RAINBOW’S END opens with the discovery of the body of Angela Hope, a thirty-year-old woman from Santa Fe, New Mexico, in a cesspit at the historic landmark of Old Sarum. After Superintendent Richard Jury of Scotland Yard begins investigating the death of the elderly Nell Hawes, he begins to believe that the two deaths were connected because Hawes had relatives in New Mexico. When Frances Hamilton, another elderly woman, dies at the Tate museum and is discovered to have visited New Mexico recently, Scotland Yard begins to look deeper for connections.
The investigation proceeds along several tracks. Jury pursues leads in New Mexico, and leaves his old friend, Melrose Plant, to make investigations in England. One of those investigations has nothing to do with the case. Jenny Kennington, a romantic interest, has disappeared, and Jury asks Plant to inquire after her. Meanwhile, the hypochondriac Detective Sergeant Alfred Wiggins attempts to piece together the case from his hospital bed, with clues and information supplied by Plant.

==========

### Task instructions
a) According to the plot summary, where does Frances Hamilton die?
b) Print the part of the plot summary that opens with the words containing "RAINBOW’S END opens" and closes with "deeper for connections.".

Source data
==========

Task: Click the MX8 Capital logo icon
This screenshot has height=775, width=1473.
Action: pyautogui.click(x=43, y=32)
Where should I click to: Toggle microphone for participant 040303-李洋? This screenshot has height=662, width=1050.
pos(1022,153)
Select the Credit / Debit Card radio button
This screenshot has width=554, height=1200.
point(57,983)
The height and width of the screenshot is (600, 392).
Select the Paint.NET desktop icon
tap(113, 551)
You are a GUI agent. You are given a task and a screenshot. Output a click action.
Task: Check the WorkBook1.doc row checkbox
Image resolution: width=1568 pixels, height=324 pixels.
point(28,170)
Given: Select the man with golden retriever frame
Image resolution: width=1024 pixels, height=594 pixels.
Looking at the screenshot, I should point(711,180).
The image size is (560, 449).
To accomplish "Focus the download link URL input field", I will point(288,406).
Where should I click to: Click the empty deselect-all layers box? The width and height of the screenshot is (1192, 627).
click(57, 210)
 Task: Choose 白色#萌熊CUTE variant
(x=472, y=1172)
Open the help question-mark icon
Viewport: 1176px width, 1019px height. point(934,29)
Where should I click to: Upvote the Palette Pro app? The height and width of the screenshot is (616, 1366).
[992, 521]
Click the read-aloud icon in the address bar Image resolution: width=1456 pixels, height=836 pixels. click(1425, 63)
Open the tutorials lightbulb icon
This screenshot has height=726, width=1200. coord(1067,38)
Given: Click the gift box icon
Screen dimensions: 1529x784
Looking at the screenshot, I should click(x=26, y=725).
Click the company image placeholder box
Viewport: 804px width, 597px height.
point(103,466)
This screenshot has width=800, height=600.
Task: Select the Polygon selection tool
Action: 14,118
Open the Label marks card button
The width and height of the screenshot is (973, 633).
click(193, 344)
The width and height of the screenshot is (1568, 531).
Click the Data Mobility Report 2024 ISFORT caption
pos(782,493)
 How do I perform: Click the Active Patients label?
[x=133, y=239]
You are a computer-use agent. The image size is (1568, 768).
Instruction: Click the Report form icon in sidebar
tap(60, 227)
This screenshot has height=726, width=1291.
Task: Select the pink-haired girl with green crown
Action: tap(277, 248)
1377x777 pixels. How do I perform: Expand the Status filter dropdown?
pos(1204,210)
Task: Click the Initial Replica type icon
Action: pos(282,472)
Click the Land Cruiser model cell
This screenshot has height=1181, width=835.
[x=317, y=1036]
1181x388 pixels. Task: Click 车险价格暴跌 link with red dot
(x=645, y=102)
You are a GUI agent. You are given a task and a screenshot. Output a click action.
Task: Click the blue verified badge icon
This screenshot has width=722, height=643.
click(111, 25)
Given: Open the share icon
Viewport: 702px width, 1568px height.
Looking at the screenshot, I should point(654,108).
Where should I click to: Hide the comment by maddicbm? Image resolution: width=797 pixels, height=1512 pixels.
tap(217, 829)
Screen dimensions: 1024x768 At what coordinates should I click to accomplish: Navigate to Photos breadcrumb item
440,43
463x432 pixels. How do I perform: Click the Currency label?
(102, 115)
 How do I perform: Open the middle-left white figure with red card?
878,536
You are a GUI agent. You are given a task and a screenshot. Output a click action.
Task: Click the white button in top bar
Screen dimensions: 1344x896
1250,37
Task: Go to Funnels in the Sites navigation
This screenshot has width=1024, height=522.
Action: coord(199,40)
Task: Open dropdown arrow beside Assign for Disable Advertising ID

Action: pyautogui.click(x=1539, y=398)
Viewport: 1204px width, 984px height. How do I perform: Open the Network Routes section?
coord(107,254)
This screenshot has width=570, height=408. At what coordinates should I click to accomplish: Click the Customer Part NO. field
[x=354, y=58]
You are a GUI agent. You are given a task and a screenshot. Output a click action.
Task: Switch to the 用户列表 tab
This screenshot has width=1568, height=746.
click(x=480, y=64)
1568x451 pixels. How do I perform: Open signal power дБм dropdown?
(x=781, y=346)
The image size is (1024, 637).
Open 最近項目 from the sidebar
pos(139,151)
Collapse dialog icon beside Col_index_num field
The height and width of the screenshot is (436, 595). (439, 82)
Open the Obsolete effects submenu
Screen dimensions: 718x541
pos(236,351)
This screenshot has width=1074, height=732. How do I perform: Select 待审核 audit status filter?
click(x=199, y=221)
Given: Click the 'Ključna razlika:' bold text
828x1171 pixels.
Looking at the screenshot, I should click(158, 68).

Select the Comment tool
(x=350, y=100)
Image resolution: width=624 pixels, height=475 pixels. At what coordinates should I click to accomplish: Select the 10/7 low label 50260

==========

### Solved problems
a) At the Tate museum.

b)
RAINBOW’S END opens with the discovery of the body of Angela Hope, a thirty-year-old woman from Santa Fe, New Mexico, in a cesspit at the historic landmark of Old Sarum. After Superintendent Richard Jury of Scotland Yard begins investigating the death of the elderly Nell Hawes, he begins to believe that the two deaths were connected because Hawes had relatives in New Mexico. When Frances Hamilton, another elderly woman, dies at the Tate museum and is discovered to have visited New Mexico recently, Scotland Yard begins to look deeper for connections.